From Osher Doctorow
The Birkhoff Causation of x on y is given by dy/dx. Although often x
is taken to be time t or some function of time, the notion is also
extended to spatial functions in simultaneous scenarios, etc.
We have:
1) Dx(log(x)) = d(log(x))/dx = 1/x, x > 0
2) Dxx(log(x)) = -1/x^2
3) Dxxx(log(x)) = 2/x^3
and so on. Since each (n + 1)st derivative is the derivative of the
nth derivative, we have a Causal sequence from "bottom up" which stays
paradoxical at x = 0, precisely where the MacLaurin Series is supposed
to be "centered". In fact, we have infinity, -infinity, infinity,
-infinity, etc. as alternating extended-real-values (the extended real
valued line, R# or R^#, is R and/or infinity or the point at infinity
and arguably -infinity).
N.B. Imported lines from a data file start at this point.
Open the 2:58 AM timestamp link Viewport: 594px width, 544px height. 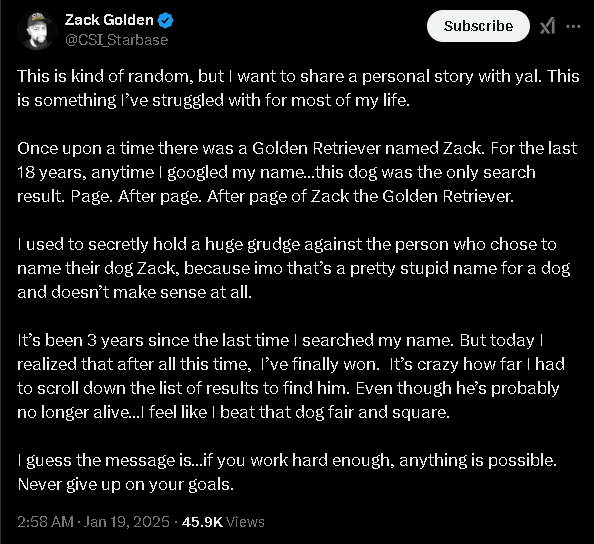45,522
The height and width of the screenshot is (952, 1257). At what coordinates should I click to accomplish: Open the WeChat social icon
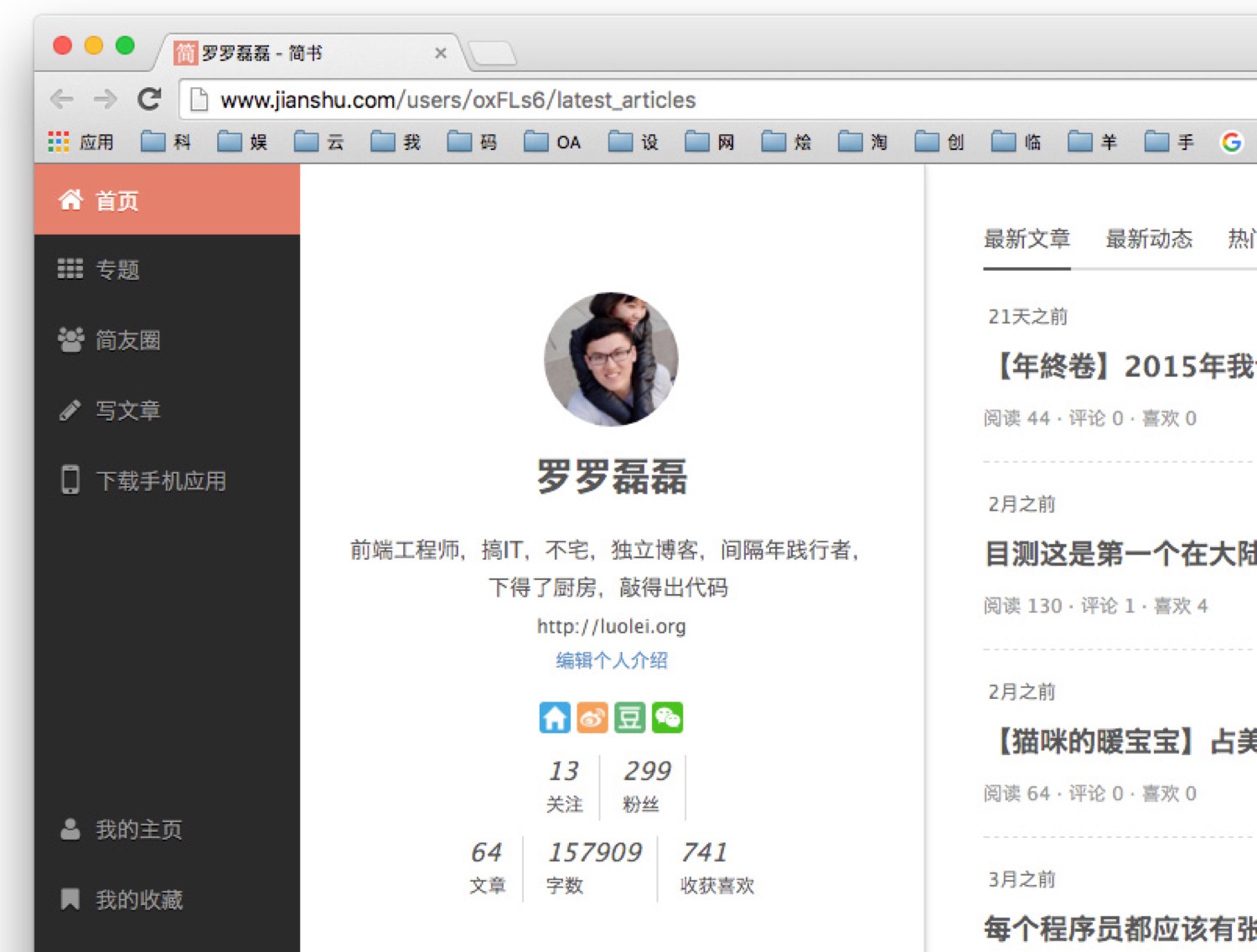pos(667,718)
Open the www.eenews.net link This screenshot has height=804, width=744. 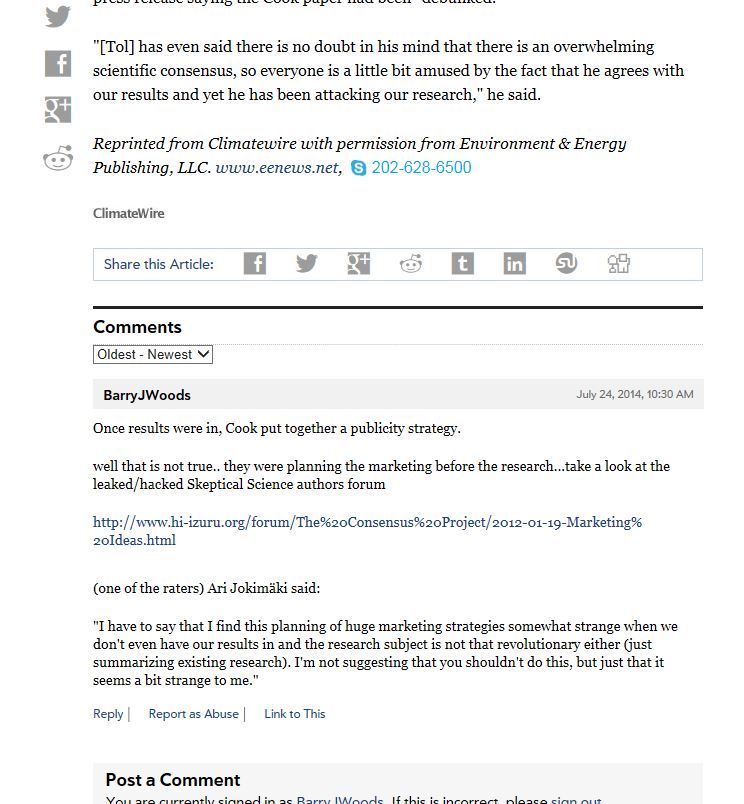tap(277, 168)
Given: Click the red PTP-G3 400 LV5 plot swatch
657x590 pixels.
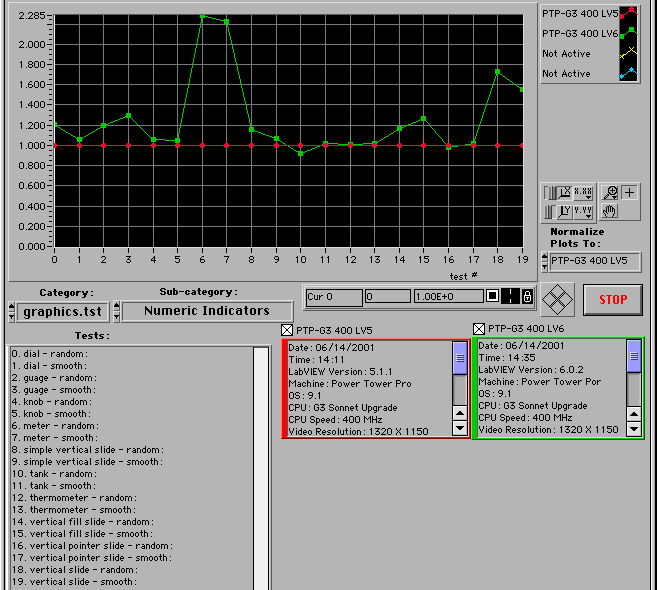Looking at the screenshot, I should click(627, 14).
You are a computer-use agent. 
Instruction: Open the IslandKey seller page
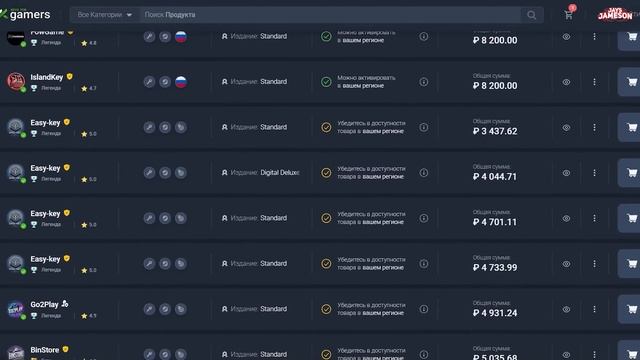click(47, 77)
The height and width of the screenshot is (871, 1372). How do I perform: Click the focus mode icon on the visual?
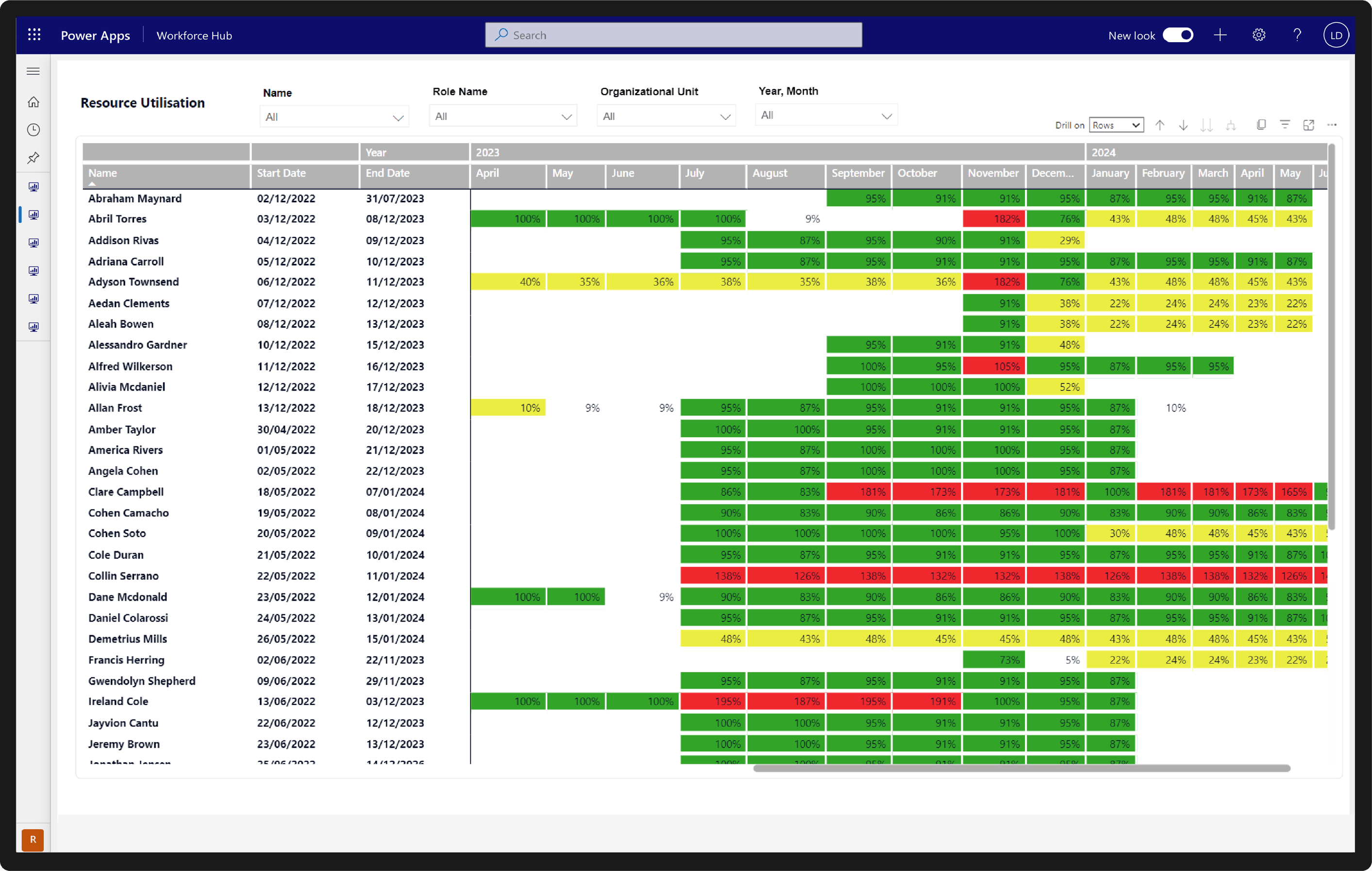click(x=1309, y=125)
This extends to the Taylor Series expanded
about x = k for real k, again paradoxical in the analogues of (1) to
(3) above at x = k.
As if this isn't bad enough, looking at Dxxxx(log(x)) gives us
-3*2*1*x^(-4) where * is real multiplication, and we get the general
term (+/-)n!/x^(n+1) which is the multiplicative inverse of the Causal
expression x^n/n! up to x and the sign where x^n/n! is the general term
of exp(x) as an infinite series. So we're going in the opposite
direction to Probable Influence/Causation (PI) as well as wildly
oscillating from + to -.
Shouldn't we be happy with an alternating series or sequence in view of
PI and determinants and so on? Not if the "Cause" itself alternates
from + to - infinitely. Alternation has the effect of closing PI in
"additive" expressions like 1 + p1 - p2 + p3 - ... It is a
mathematical requirement. Alternation of Cause is a bizarre physical
and mathematical notion. And logarithms don't survive this scrutiny.